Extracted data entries
|---|
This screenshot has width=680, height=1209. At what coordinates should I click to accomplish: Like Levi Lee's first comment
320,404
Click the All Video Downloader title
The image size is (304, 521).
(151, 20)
|---|
▸ **The exercise**: Find every line in the material above that contains the string "Like", with case counting, and copy each such line.

▸ **The response**:
This screenshot has width=680, height=1209. At what coordinates should I click to accomplish: Like Levi Lee's first comment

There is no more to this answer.